Whilst the requisite for payment towards hospital drugs was confirmed on October 1, Spain's 17 autonomously-governed regions were given until January 2014 to put a system in place to allow this to happen.
It will affect anyone who has regular hospital consultation appointments for cancer, eczema, hepatitis, psoriasis, rheumatoid arthritis, HIV and AIDS, degenerative conditions, or who has had a transplant.
Certain types of drug used to treat these patients are sold via the hospital dispensary because they are rare and expensive, and not readily available at mainstream high-street pharmacies.
Now, anyone prescribed these during their outpatient appointments will have to pay up to 10 per cent of the recommended retail price, capped at 4.26 euros.
In October when the law was changed, the maximum payable was 4.20 euros, but it has now been increased in line with inflation.
A total of 43 types of drug, sold under 157 brand names, are affected.
Treatment or drugs administered in hospital by nurses or doctors during in-patient or outpatient appointments are not affected, meaning cancer patients who attend regularly for chemotherapy do not have to pay for the medication supplied during their sessions.
In-patients do not have to pay for drugs given during their hospital stay.
Where a patient has several different types of medication dispensed by the hospital pharmacy and regular outpatient appointments, the cost can mount up considerably and, with so many residents surviving only on the 425-euro-a-month unemployment subsidy, they have to make a choice between paying their rent or mortgage and electricity bills or buying life-saving medication, says the Hepatitis and Transplant Patients' Federation (FNETH).
Members of the opposition parties in government in Spain call the move 'cruel' and 'forcing patients to pay to stay alive', and also claim the amount of money clawed back from the exercise will be a drop in the ocean to the bottom line or even be less than the costs involved in handling payments from patients and keeping records.
Several regional governments have refused to apply the payment requirement, and the Basque Country, Canary Islands, Andalucía and Castilla y León have either already taken legal action to appeal the decision or intend to do so.

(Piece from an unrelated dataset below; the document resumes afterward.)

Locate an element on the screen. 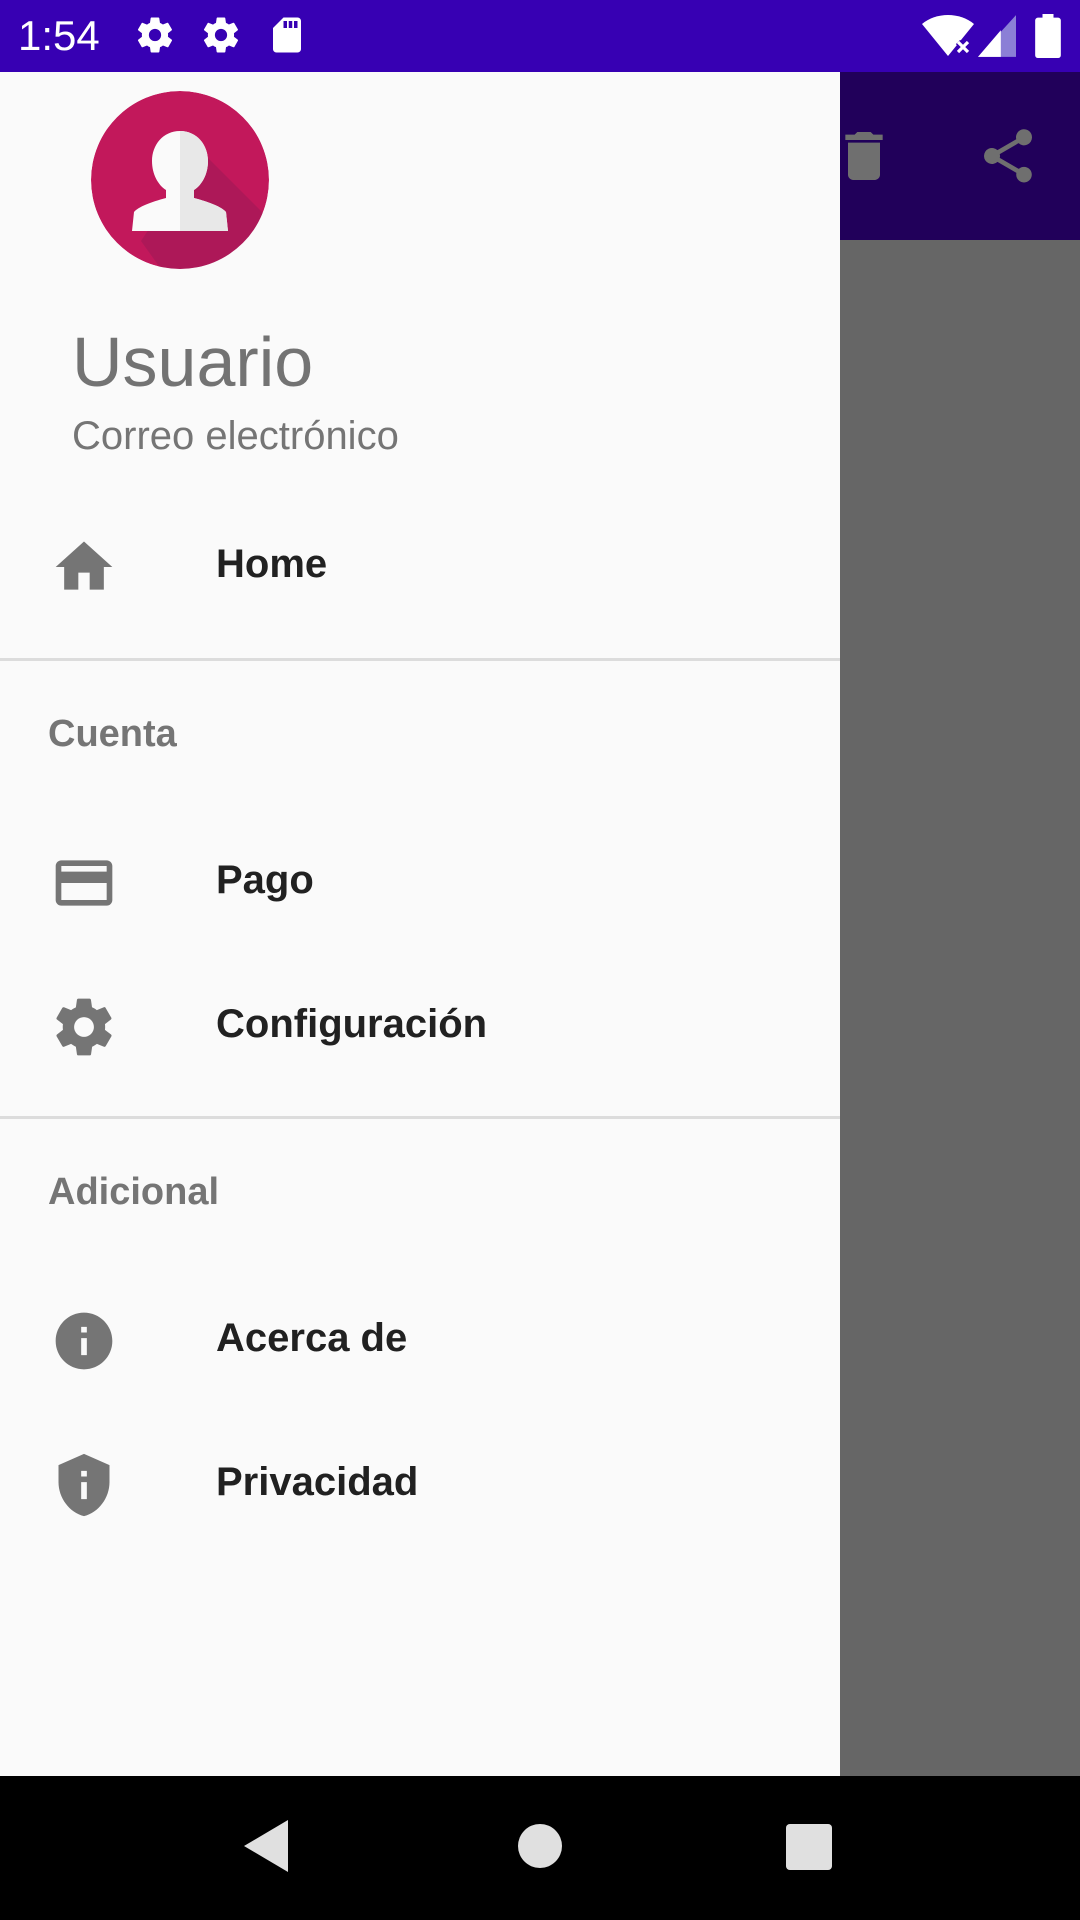  menu-item-home: Home is located at coordinates (420, 563).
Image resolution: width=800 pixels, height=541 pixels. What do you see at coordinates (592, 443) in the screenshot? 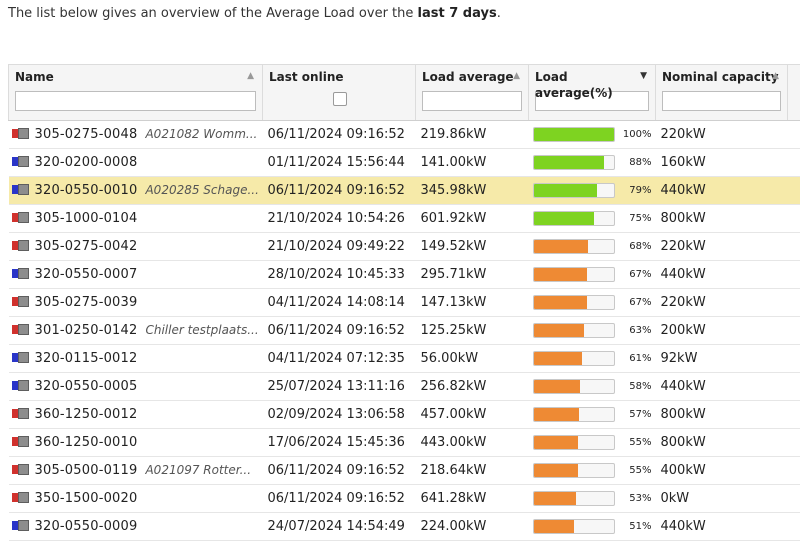
I see `load-pct-cell: 55%` at bounding box center [592, 443].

Aragón, Catalunya, Extremadura, Valencia and the Balearic Islands have so far refused to apply the measure – some through a conscientious objection and some because they felt the systems would not be in place in time for the January deadline.

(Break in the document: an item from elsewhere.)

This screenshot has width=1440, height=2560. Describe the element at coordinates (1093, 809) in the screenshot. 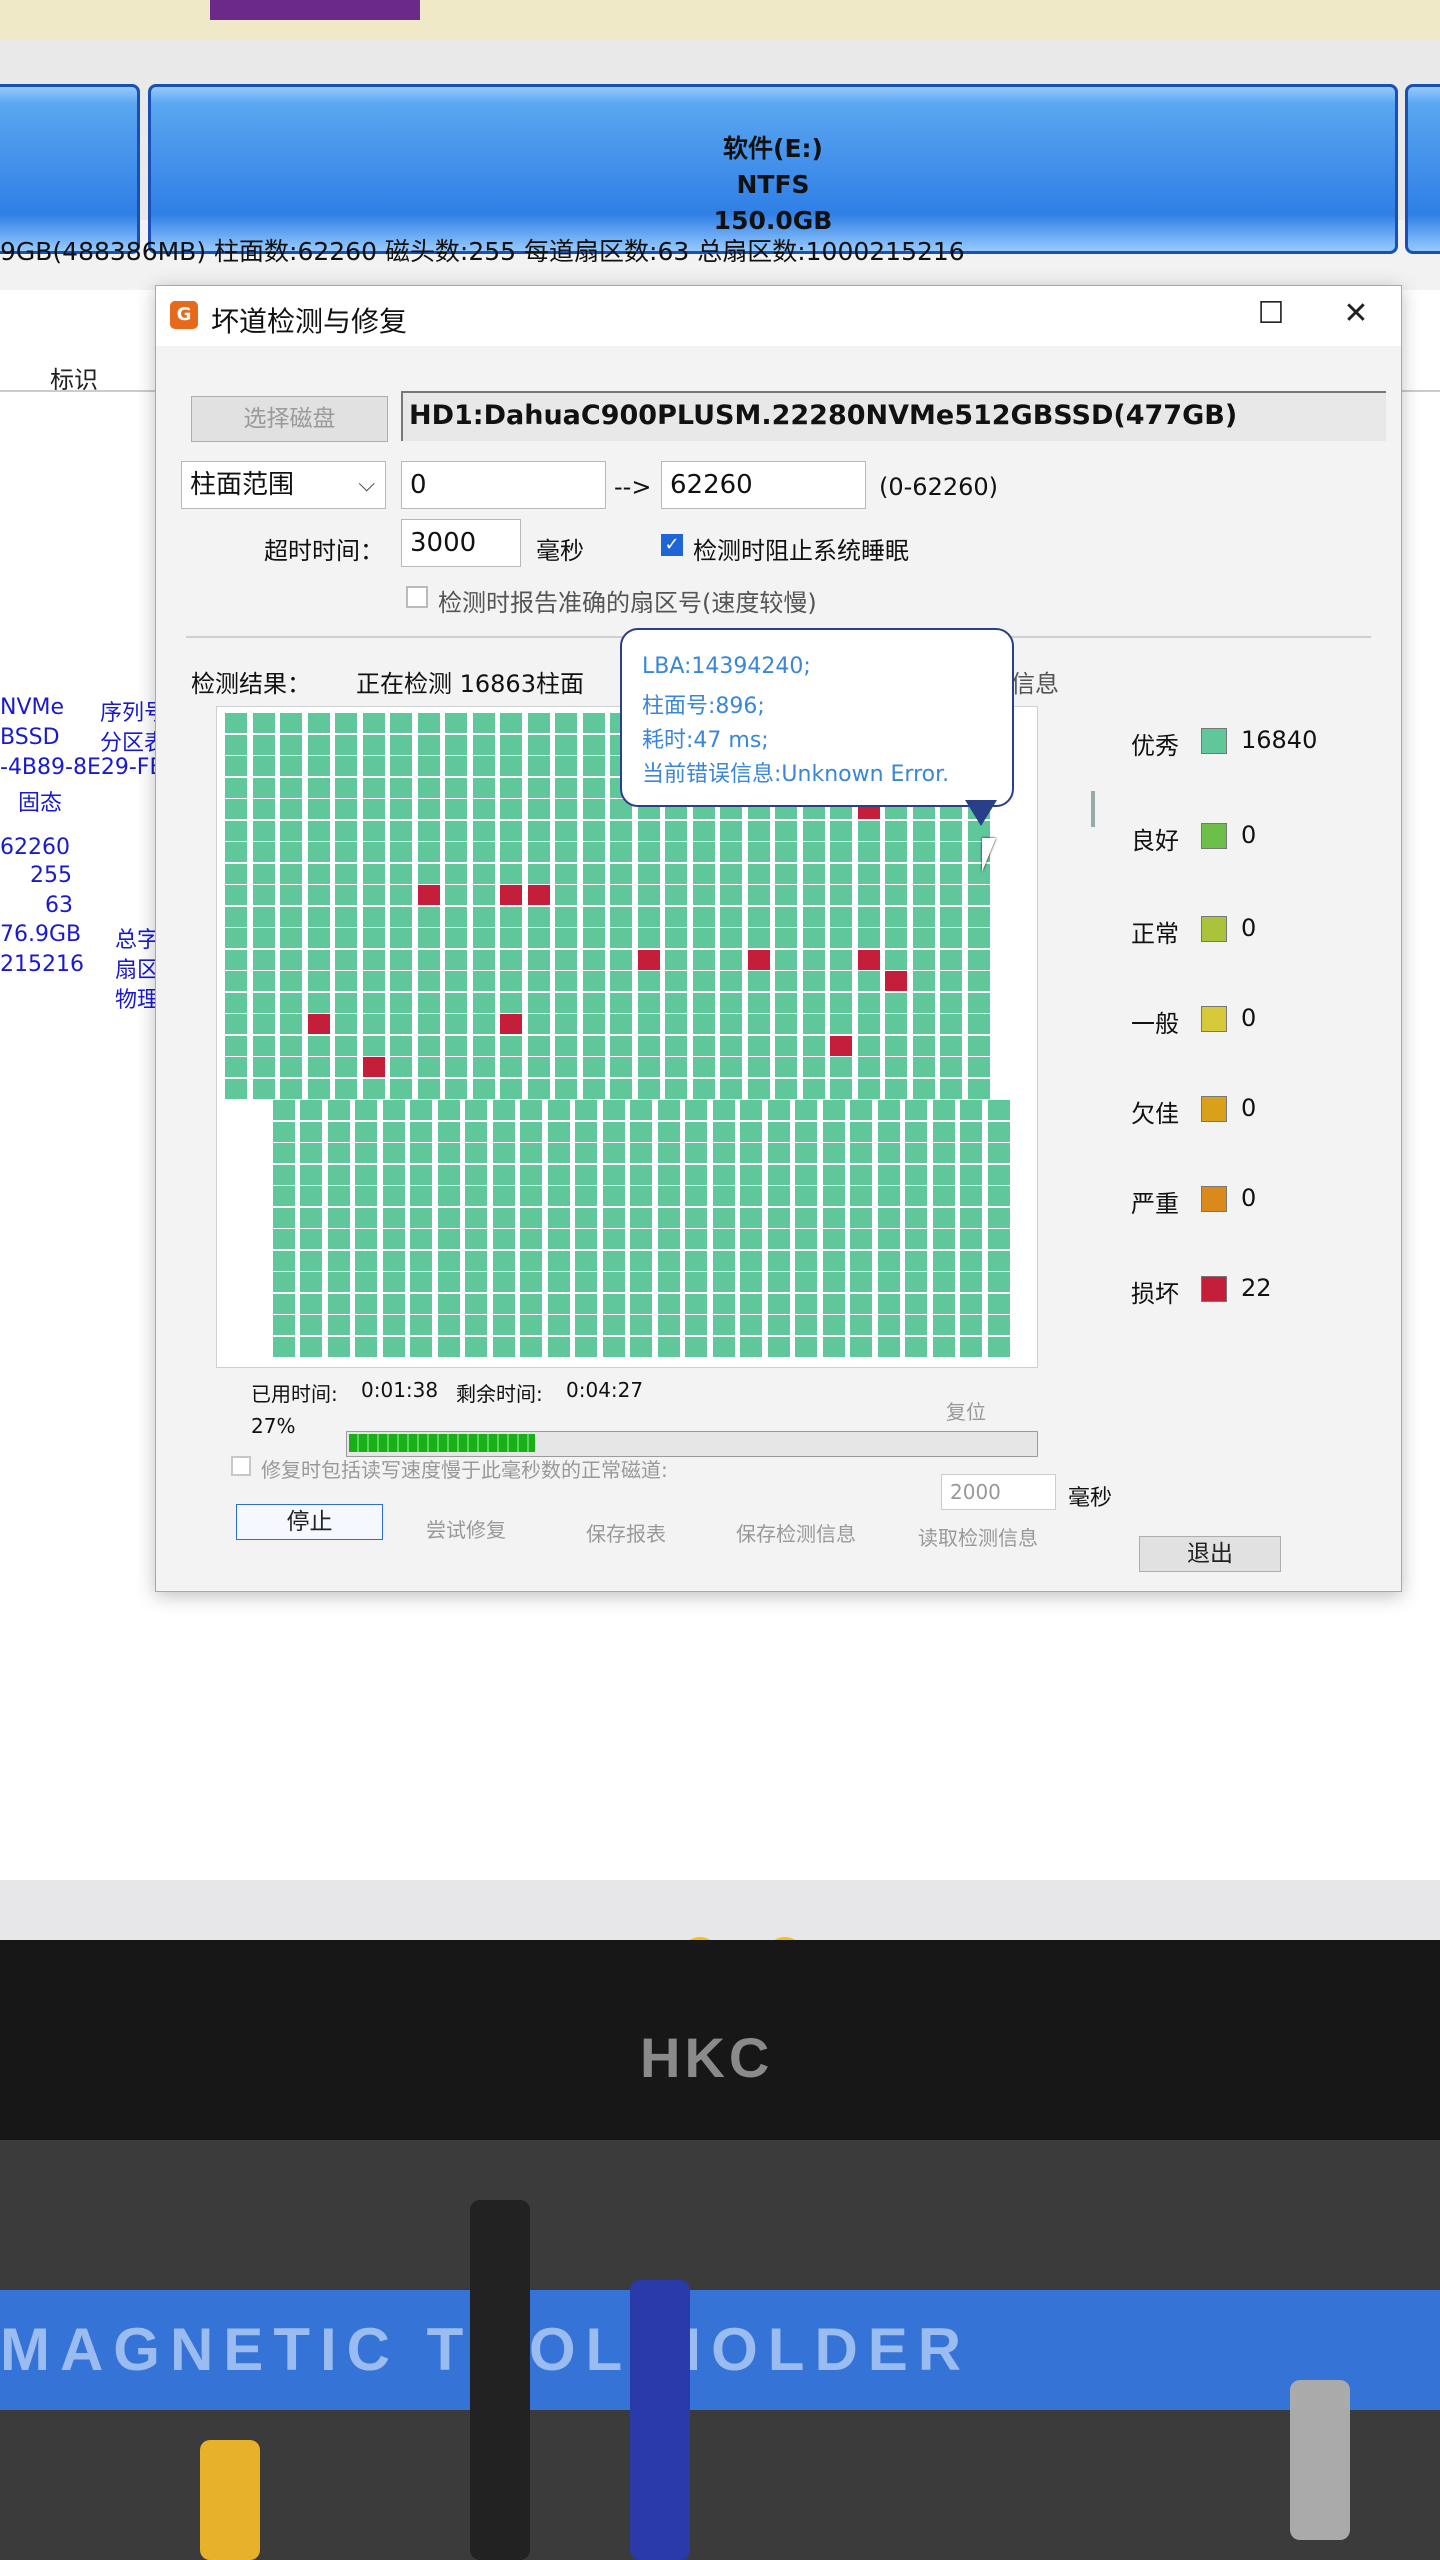

I see `legend-scrollbar` at that location.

Galicia, Madrid, Cantabria, Murcia and La Rioja have already put the payment requirement in place as they consider it not their place to rebel against a State law, and Castilla-La Mancha has done so because its president, María Dolores del Cospedal, is also the secretary-general for the central government of Spain.
The federal regions have until the end of this month to start to apply the new payment obligations.